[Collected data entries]
++++++
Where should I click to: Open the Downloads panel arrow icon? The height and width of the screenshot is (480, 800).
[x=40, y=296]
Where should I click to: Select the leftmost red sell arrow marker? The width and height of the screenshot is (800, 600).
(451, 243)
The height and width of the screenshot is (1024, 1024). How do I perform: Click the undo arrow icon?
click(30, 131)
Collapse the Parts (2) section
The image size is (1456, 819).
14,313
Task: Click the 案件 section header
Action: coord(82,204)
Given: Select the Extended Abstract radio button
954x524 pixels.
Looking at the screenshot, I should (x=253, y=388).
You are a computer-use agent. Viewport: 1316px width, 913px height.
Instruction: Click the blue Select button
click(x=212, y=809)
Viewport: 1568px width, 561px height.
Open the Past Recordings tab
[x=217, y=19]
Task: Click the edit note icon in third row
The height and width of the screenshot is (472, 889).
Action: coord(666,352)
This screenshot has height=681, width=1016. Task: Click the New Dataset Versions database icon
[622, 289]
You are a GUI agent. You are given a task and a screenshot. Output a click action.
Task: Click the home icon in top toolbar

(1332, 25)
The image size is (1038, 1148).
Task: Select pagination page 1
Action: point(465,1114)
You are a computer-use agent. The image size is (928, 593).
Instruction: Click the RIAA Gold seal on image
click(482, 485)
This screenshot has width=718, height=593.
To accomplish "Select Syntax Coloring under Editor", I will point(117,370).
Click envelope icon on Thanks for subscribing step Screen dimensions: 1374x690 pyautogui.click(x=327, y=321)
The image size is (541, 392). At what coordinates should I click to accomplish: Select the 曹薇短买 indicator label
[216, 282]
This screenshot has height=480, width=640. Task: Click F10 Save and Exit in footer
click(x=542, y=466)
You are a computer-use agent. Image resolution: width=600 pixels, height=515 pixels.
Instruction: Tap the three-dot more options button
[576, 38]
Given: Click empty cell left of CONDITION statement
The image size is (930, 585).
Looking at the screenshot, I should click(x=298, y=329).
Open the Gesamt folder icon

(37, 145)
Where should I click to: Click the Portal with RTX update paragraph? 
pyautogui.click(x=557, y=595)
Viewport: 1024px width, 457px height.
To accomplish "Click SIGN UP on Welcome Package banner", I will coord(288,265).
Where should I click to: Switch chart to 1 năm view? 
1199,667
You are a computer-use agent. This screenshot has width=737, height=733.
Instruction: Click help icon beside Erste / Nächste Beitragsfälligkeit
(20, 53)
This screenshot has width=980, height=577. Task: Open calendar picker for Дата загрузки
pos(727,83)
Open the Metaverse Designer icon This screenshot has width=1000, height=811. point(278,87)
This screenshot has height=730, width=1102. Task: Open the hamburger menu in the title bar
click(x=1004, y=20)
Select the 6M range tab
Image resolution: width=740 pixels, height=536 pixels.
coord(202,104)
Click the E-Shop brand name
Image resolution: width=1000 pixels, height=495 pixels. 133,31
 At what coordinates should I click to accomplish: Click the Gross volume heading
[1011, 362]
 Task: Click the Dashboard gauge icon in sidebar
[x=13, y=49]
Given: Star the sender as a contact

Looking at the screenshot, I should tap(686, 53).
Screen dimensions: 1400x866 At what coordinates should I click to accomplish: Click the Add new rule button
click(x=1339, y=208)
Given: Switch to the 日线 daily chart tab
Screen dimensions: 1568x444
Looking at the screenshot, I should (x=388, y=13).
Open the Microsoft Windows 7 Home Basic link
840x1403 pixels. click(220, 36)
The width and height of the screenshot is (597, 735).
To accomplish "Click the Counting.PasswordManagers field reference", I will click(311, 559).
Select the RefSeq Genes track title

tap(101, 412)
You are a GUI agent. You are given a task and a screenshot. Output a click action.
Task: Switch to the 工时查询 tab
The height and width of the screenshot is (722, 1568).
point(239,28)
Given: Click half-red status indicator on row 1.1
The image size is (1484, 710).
++++++
WHAT IS NEEDED: Show, from the entries above, every line that includes the string "will".

RESULT:
To accomplish "Select Syntax Coloring under Editor", I will point(117,370).
To accomplish "Click SIGN UP on Welcome Package banner", I will coord(288,265).
To accomplish "Click the Counting.PasswordManagers field reference", I will click(311, 559).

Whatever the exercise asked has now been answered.